Cannabis World Congress & Business Exposition: What we learned

Last week, the Surna team traveled to Los Angeles to attend the Cannabis World Congress & Business Exposition. This was our first year exhibiting at this show and we met a lot of great people and attended some interesting talks regarding hot topics in the industry.

September 21, 2017

Last week, the Surna team traveled to Los Angeles to attend the Cannabis World Congress & Business Exposition. This was our first year exhibiting at this show and we met a lot of great people and attended some interesting talks regarding hot topics in the industry.

Because the show took place in LA, California’s upcoming adult-use market was a great topic of discussion. We were fortunate to meet and talk with many cultivators who are beginning the process of becoming licensed producers. Regulations are beginning to take shape in California but there are still questions about what those will entail. For California specifically, the topics of biosecurity and the energy intensive nature of cannabis cultivation are top of mind.

 California has traditionally regulated industry quite closely and so it is likely that the final regulations will require strict testing on all cannabis products. Traces of certain chemicals, like pesticides and fungicides, as well as mold and fungus will cause crops to fail testing, forcing cultivators to destroy their product and costing them profits. Many of those setting up new facilities are already thinking about how to best handle this potential roadblock and so many of our conversations in LA centered around our biosecurity offering because of the comprehensive nature of it. Our solution is tailored to the specific facility we are working with so we begin the process by assessing risks for the region and for the facility environment. Once areas of improvement are identified, we then incorporate equipment and protocols to prevent and/or treat biosecurity issues. Our depth of understanding made for some great conversations with people who are thinking of ways to ensure they don’t fail testing.

 The other hot topic we found ourselves talking about was how to create a more efficient indoor facility. Many of those we spoke with were planning on building in southern California where the only real choice for cannabis cultivation is indoors. This creates a concern around energy usage as California already struggles to meet the electrical needs of its 40 million citizens. In fact, drafted legislation currently mandates that indoor cultivation facilities receive 42% of their power from renewables. So, as one can imagine, energy efficiency is a serious concern for those interested in setting up shop. At Surna, we’ve been designing efficient systems for a decade, with over 700 projects completed. Our technology uses significantly less power than a traditional HVAC system. Inherent in the design of our system is the option to use less equipment to create the same output, which means less renewables needed and minimized operating costs—all of which California growers can appreciate.
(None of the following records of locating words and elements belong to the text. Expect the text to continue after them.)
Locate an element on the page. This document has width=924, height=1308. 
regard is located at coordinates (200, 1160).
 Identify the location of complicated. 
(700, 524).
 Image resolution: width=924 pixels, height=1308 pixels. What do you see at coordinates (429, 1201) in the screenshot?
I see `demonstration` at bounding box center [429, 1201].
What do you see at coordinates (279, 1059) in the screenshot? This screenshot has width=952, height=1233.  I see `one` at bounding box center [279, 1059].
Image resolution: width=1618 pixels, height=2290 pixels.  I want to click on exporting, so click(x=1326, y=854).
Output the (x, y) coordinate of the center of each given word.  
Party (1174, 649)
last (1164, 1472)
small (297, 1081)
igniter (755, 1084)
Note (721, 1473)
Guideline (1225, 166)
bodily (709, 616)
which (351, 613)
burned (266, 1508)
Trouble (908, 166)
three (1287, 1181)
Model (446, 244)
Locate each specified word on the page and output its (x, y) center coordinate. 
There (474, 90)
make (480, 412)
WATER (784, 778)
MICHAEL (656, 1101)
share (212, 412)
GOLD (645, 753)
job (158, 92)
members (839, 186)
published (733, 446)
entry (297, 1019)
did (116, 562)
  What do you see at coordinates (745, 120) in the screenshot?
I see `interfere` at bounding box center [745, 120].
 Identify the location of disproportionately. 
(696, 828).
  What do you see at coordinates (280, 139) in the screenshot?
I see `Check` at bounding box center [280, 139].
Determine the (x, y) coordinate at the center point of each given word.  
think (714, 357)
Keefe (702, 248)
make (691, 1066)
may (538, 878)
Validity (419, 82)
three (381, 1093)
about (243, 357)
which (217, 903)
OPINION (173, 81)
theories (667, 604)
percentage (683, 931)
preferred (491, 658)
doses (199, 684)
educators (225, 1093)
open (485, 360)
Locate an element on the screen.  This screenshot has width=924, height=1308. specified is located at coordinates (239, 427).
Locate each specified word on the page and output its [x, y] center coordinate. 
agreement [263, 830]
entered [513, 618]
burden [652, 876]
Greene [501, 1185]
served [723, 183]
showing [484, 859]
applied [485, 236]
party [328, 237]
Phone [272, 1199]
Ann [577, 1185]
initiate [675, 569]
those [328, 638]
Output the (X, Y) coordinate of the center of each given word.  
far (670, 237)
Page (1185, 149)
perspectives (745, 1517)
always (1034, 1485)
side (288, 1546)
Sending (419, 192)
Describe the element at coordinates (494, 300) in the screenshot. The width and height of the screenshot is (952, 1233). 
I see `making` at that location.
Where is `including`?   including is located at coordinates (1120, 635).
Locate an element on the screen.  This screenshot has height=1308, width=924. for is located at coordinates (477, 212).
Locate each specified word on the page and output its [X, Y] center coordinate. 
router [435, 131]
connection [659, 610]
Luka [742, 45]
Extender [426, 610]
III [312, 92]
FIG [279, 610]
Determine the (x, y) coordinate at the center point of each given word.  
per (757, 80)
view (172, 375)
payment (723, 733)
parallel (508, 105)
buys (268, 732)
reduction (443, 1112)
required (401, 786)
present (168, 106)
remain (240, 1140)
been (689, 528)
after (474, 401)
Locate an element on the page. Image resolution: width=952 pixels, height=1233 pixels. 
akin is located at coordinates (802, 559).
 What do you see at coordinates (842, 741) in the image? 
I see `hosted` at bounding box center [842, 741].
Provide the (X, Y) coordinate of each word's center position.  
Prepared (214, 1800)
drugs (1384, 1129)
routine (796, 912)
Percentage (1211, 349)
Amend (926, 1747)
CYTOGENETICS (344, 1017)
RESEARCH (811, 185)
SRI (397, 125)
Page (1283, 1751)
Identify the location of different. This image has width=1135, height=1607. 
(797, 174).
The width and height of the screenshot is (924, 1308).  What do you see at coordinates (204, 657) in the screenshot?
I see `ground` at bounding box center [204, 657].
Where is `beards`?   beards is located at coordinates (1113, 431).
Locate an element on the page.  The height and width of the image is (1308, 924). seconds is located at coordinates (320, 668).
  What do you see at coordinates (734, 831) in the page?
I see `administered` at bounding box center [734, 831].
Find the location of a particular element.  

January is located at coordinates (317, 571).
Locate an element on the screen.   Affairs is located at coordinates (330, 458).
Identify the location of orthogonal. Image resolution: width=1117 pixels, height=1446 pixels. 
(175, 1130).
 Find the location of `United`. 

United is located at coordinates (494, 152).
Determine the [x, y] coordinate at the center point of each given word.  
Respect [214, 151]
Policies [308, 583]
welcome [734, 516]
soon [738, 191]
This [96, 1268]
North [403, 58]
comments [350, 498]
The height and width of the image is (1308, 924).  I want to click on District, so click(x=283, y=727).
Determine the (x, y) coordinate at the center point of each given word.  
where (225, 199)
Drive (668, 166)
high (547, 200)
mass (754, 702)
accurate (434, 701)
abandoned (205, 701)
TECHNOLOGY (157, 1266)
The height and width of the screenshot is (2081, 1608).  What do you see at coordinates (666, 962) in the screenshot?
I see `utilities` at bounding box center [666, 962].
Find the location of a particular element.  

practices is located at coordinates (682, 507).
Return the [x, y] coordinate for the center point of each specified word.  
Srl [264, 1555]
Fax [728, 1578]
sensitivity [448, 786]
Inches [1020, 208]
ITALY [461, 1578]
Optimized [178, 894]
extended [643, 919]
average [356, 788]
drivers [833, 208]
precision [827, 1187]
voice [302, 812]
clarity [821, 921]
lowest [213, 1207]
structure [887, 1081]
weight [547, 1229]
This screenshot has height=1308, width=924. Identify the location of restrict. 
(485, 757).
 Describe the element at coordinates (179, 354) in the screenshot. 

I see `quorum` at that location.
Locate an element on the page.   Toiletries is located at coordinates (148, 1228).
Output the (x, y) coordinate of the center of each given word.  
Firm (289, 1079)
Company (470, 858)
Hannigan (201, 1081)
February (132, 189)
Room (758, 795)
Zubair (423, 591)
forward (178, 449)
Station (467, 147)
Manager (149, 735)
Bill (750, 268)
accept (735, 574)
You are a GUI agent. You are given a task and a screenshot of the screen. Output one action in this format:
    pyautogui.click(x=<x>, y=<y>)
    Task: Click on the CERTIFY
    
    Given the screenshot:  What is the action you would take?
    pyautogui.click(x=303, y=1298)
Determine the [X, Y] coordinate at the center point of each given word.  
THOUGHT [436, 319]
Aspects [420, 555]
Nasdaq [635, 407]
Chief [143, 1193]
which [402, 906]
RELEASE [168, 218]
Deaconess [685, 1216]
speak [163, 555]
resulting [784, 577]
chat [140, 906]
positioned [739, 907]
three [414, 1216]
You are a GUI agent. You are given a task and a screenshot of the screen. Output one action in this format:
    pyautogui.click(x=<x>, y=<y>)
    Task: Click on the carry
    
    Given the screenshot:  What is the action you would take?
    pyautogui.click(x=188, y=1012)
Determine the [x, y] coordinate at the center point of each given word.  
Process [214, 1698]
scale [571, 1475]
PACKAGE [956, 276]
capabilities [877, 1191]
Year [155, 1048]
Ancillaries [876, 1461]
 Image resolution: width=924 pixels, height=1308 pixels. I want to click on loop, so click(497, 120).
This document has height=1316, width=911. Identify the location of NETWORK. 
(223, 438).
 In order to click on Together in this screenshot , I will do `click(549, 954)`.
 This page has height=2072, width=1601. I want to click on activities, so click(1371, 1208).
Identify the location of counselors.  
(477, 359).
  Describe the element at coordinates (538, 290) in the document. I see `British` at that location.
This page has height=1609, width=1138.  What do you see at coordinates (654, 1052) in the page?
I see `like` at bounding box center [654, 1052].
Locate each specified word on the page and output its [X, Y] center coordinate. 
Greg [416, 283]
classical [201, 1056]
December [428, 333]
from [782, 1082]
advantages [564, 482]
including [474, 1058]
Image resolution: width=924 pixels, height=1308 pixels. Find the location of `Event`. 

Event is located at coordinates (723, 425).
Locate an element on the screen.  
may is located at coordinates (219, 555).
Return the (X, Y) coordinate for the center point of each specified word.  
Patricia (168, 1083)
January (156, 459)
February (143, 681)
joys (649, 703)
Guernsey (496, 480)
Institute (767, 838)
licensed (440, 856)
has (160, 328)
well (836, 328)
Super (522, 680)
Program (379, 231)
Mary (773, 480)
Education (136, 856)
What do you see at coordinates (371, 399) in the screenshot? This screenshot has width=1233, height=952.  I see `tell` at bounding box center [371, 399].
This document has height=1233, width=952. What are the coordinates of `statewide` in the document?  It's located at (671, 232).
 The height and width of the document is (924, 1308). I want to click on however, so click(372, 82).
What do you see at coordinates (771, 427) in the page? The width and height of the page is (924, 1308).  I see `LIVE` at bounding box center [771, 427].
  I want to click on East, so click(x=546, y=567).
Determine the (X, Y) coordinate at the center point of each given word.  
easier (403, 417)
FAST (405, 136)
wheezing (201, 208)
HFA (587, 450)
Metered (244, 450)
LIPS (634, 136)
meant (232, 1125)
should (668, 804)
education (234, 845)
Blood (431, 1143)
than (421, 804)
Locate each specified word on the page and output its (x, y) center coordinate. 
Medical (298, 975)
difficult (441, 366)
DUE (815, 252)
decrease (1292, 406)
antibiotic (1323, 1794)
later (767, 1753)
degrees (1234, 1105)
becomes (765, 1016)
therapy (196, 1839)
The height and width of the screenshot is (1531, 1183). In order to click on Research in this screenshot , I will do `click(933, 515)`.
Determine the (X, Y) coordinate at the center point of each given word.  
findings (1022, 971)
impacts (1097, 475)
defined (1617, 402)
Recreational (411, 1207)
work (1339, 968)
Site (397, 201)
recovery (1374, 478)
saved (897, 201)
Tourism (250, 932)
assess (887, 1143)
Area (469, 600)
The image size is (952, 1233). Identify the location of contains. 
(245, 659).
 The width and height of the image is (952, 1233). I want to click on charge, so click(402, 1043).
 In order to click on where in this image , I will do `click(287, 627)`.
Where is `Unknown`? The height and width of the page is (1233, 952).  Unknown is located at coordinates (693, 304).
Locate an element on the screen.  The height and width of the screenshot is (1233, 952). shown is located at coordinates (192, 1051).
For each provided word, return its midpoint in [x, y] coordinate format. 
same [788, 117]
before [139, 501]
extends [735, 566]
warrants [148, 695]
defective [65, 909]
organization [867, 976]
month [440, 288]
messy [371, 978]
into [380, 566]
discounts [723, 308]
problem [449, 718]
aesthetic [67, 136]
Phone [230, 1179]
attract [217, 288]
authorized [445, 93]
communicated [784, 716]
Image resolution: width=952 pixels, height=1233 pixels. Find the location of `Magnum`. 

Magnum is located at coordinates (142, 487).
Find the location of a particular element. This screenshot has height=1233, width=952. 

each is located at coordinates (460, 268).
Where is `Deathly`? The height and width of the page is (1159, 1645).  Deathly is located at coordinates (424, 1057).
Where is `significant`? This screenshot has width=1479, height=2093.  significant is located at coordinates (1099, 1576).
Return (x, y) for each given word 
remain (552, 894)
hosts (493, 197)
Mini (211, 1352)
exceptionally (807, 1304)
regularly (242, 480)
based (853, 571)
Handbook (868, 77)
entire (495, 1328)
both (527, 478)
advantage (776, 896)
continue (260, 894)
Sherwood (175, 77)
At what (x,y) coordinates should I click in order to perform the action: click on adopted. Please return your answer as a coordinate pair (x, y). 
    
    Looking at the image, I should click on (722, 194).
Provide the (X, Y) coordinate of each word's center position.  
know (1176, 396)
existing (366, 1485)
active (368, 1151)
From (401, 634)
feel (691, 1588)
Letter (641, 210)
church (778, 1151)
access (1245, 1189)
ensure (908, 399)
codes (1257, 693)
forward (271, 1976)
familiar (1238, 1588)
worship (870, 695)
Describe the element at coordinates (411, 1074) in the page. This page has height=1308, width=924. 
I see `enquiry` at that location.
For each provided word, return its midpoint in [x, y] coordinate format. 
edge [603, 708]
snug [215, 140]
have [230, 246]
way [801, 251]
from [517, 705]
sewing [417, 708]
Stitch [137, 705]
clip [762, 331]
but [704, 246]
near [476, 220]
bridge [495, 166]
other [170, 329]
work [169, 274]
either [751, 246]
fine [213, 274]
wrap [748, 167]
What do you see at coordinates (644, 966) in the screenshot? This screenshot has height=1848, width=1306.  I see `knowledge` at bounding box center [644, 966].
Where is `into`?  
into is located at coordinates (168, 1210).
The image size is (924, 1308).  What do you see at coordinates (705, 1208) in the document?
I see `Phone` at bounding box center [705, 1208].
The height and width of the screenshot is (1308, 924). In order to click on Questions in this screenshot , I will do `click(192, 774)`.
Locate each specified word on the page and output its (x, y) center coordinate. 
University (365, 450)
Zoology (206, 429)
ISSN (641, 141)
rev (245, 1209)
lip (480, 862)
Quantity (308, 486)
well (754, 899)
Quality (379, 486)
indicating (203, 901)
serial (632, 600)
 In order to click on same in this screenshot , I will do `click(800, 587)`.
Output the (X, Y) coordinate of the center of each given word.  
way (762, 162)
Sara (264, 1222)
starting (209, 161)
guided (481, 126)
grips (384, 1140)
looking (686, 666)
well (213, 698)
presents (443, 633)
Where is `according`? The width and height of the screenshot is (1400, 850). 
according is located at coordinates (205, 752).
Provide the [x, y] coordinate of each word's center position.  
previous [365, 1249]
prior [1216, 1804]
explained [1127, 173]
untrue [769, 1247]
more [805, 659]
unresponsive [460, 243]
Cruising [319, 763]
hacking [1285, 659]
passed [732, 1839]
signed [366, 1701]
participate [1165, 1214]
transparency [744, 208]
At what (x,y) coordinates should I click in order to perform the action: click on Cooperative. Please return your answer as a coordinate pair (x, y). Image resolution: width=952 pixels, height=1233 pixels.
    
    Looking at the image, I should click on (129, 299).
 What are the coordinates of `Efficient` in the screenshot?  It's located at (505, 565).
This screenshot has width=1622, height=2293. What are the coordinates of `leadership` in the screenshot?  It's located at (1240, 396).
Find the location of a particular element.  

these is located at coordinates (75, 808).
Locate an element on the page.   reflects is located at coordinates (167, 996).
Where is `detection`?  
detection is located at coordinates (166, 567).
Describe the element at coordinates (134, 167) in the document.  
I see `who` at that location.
 Energy efficiency is such a staple of our business that our own co-founder and Senior Technical Advisor, Brandy Keen, was invited to speak about it at CWCBE. Ultimately, a high return on investment comes from growing the healthiest plants at the smallest cost, so efficiency should always be top of mind in a cultivation facility. Because Surna has been in this industry for over a decade, we’re experts in the various ways facilities can achieve this. Brandy explained the top 5 things to consider when designing an energy efficient facility. First, cultivators should consider rebates when choosing equipment. Many utility companies offer these for facilities that utilize energy efficient technologies, like the Surna system. The second thing to consider is what type of climate control technology to employ as it is estimated that as much as 51% of facility electrical infrastructure is dedicated to it. Depending on a cultivators’ goals, there are multiple options for climate systems, ranging from less efficient to most efficient. At Surna, we are the experts on climate control and help our clients choose the best system for their facility and operating cost targets. The third thing cultivators should consider is how to optimize their process so that they reduce power consumption during peak hours when energy is more expensive. Running a facility on a flip schedule is a great way to do this because it reduces peak energy levels and our Surna chilled water system allows us to do this easily and reduce up-front capital expenses at the same time. The fourth thing to consider is water usage. For many in California in particular, obtaining enough water for cultivation will be a hurdle. Fortunately, controlled environments like a Surna system make condensate reclamation easy, offering cultivators “free” water over and over and reducing the burden on the city or county to provide enough water. Finally, Brandy explained how choosing the correct lighting can help efficiency. While total consumption is key, cultivators should also consider umols produced per watt as this is the true measurement of efficiency. Brandy explained that, at this point, cultivators should only use double-ended, Plasma and LEDs that are designed in the best spectrum for the cannabis plant.

 Overall, CWCBE was a great experience. As always, it was wonderful to meet many of you and learn about your future endeavors. We love being a part of this growing industry and sharing our expertise with dreamers like us.